Anayasanın Hak arama hürriyeti başlıklı 36 ncı maddesinde Herkes, meşru vasıta ve yollardan faydalanmak suretiyle yargı mercileri önünde davacı veya davalı olarak iddia ve savunma ile adil yargılanma hakkına sahiptir. Hiçbir mahkeme, görev ve yetkisi içindeki davaya bakmaktan kaçınamaz., maddenin gerekçesinde de Maddenin birinci fıkrasında hak arama hakkının ilk şartı olan yargı mercilerine davacı ve davalı olarak başvurabilme hakkı ve hürriyeti hüküm altına alınmış ve bunun tabi sonucu olarak da kişinin yargı mercileri önünde iddia, savunma ve adil ve hakkaniyete uygun yargılanma hakkına sahip olduğu belirtilmiştir.
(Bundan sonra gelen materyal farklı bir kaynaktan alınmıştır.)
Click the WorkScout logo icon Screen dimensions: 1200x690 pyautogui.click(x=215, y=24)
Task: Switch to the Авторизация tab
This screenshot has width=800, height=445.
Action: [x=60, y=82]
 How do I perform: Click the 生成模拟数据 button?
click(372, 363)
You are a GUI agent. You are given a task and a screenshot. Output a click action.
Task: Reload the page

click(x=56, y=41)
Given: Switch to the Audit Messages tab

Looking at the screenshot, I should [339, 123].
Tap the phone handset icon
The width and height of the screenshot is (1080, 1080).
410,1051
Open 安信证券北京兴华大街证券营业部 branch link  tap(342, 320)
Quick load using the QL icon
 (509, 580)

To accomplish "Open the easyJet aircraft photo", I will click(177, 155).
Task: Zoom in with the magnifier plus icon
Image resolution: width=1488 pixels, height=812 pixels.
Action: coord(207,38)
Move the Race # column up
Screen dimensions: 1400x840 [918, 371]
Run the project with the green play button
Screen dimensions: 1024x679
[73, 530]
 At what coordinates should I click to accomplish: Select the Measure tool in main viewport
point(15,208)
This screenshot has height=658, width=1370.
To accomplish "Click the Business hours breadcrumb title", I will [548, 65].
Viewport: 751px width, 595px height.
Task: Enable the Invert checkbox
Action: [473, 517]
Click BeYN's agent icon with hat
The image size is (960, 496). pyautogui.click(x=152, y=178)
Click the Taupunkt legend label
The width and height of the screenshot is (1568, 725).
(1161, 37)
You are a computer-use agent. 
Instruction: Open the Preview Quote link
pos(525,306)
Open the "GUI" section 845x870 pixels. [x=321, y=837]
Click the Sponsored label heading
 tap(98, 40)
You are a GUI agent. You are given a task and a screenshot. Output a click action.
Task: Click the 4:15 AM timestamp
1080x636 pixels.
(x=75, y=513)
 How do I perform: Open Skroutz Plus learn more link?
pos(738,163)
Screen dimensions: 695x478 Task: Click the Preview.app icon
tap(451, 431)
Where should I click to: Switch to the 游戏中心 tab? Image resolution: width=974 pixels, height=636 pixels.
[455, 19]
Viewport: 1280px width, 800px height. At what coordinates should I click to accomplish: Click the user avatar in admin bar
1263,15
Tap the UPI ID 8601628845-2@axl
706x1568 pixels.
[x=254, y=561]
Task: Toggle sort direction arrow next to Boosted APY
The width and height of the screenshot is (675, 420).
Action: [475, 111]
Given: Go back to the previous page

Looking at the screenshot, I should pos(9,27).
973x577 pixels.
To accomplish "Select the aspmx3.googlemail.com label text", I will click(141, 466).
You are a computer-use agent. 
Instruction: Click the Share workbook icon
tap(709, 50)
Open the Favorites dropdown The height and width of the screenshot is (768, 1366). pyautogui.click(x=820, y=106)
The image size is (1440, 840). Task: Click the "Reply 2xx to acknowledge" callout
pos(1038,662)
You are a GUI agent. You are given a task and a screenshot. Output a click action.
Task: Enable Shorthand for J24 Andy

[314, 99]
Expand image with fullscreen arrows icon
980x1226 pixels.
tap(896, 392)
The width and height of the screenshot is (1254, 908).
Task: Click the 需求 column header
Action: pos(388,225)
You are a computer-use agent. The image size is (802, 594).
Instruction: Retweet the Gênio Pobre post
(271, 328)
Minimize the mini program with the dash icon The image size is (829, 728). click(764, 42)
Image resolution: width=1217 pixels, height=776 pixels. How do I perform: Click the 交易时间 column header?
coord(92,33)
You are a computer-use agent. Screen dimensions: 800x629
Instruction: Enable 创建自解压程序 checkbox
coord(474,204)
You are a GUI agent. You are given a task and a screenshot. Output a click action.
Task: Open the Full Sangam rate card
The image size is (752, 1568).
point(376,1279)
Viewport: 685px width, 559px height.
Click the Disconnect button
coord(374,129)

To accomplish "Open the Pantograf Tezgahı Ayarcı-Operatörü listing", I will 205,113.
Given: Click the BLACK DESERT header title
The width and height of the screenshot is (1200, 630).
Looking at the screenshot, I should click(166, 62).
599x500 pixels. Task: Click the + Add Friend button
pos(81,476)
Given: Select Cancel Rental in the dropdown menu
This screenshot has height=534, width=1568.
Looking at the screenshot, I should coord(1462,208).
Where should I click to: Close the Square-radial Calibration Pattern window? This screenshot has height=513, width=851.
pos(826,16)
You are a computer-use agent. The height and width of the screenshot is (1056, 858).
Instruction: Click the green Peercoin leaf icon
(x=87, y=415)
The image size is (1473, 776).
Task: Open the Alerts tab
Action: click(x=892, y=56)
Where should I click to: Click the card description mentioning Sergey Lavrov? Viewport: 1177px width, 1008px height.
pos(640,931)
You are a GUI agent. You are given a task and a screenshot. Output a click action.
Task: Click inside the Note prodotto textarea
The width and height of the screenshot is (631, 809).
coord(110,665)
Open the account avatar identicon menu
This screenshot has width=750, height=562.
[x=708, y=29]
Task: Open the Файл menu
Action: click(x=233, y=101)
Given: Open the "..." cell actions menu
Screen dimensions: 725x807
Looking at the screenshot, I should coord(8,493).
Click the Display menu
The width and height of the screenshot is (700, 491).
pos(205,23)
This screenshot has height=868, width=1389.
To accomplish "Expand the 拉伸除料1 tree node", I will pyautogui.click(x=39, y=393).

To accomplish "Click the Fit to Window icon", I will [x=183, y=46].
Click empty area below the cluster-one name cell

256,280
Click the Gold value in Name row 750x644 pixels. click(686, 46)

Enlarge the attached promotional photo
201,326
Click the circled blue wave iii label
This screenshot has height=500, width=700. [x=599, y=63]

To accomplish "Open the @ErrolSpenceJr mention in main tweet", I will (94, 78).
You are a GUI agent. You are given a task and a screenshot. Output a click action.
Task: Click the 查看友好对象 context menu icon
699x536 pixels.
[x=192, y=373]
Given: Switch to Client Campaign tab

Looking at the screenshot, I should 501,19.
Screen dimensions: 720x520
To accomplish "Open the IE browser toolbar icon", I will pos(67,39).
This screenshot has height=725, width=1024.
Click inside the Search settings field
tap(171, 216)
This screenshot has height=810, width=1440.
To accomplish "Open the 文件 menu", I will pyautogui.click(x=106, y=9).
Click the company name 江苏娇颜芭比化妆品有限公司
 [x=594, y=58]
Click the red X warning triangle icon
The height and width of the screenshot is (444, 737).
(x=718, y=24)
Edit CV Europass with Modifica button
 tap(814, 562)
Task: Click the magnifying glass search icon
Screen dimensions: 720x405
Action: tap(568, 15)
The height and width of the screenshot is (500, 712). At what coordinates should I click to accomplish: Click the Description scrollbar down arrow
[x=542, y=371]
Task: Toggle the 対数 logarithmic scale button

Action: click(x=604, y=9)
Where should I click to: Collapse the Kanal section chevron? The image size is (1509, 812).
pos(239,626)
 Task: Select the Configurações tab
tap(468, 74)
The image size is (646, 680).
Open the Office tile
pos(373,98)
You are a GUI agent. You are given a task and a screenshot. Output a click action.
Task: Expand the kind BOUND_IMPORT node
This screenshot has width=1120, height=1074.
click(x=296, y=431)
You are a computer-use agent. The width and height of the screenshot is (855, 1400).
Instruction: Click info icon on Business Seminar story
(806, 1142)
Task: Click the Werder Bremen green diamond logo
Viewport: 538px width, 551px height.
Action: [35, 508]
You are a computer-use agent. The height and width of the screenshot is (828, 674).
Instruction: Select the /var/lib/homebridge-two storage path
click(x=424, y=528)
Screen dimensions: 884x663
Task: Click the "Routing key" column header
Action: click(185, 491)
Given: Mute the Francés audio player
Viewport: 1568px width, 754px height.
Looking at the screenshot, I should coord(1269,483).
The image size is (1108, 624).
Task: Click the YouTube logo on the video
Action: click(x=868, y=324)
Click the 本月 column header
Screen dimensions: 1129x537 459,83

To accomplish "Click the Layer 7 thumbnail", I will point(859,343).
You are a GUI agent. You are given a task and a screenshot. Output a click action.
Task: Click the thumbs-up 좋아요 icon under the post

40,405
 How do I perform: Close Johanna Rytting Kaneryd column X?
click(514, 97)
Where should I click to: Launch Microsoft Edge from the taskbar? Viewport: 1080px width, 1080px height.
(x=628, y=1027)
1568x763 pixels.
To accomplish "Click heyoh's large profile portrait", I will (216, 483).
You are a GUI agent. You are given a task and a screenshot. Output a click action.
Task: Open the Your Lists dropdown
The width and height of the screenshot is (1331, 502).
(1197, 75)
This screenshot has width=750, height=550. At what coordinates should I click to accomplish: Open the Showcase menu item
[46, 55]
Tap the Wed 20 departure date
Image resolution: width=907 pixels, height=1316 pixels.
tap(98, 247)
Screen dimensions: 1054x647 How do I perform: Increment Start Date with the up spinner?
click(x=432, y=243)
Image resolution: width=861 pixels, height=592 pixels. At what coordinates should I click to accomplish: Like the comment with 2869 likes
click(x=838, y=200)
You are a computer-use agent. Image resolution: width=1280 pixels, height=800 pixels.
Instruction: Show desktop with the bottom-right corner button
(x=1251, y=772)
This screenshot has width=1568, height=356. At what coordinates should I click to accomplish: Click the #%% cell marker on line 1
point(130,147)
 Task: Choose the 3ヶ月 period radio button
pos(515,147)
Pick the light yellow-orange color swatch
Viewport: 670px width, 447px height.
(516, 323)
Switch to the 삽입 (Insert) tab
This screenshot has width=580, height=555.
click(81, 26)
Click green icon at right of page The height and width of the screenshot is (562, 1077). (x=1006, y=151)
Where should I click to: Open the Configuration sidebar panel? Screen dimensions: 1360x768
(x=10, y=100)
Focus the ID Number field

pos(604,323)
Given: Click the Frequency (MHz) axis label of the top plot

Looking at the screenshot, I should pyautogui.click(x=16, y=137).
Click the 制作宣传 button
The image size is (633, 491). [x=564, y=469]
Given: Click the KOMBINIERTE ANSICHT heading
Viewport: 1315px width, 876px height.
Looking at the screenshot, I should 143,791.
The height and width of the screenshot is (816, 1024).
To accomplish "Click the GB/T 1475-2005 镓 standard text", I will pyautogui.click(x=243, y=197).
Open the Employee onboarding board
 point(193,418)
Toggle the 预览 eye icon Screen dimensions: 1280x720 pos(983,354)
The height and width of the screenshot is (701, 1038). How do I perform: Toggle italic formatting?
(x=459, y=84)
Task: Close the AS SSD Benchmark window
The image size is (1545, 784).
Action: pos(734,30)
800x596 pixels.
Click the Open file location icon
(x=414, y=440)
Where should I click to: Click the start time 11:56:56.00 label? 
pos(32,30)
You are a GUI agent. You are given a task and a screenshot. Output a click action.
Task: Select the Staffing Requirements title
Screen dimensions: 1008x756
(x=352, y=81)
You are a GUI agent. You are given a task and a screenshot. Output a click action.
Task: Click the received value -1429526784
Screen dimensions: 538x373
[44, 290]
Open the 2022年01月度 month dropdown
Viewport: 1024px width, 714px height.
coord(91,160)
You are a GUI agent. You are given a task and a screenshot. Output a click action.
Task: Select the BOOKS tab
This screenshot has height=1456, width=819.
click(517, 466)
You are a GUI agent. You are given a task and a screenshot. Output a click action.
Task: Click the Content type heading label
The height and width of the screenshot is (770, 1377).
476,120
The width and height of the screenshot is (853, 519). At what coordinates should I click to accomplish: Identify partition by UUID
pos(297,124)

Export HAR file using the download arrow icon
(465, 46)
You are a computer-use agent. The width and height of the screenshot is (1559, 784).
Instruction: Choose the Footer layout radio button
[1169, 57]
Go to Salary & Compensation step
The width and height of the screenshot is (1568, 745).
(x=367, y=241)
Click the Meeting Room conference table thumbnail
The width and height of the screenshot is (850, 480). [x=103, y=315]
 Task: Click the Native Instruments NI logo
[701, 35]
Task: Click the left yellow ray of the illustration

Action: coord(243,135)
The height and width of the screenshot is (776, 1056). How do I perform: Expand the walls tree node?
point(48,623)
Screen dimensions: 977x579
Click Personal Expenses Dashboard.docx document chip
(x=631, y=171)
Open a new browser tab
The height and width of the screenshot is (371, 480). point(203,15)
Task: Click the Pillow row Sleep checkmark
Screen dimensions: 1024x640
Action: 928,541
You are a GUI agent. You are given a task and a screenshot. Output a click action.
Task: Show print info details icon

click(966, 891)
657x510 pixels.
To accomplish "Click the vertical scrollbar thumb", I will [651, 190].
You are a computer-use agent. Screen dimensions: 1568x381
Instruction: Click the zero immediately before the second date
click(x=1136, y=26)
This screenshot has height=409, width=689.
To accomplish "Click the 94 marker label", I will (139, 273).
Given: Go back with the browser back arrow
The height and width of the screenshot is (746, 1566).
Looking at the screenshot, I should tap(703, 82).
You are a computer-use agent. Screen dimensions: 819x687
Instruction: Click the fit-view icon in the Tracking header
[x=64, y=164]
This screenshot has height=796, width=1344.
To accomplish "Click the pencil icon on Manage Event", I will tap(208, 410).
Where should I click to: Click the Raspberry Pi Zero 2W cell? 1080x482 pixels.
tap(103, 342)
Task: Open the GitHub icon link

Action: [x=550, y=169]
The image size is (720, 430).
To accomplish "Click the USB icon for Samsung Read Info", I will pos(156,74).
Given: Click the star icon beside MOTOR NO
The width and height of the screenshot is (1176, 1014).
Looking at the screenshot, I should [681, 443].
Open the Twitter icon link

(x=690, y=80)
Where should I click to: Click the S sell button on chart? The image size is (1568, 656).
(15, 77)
Hak arama özgürlüğü, toplumsal barışı güçlendiren dayanaklardan biri olmakla birlikte bireyin adaleti bulma, hakkı olanı elde etme ve haksızlığı giderme uğraşının uygar yoludur. Uluslararası hukuk kaynaklarında özgün yeri bulunan hak arama özgürlüğü, değişik alanlardaki özellikleriyle İnsan Hakları Evrensel Bildirgesi'nin 6-12. maddelerinde de düzenlenmiştir. İnsan varlığını soyut ve somut değerleriyle koruyup geliştirmek amacıyla hukuksal olanakları kapsamlı biçimde sağlama, bu konuda tüm yollardan yararlanma hakkını içeren hak arama özgürlüğü, hukuk devletinin başlıca ölçütlerinden, çağdaş demokrasinin gereklerinden ve vazgeçilmez koşullarından biridir.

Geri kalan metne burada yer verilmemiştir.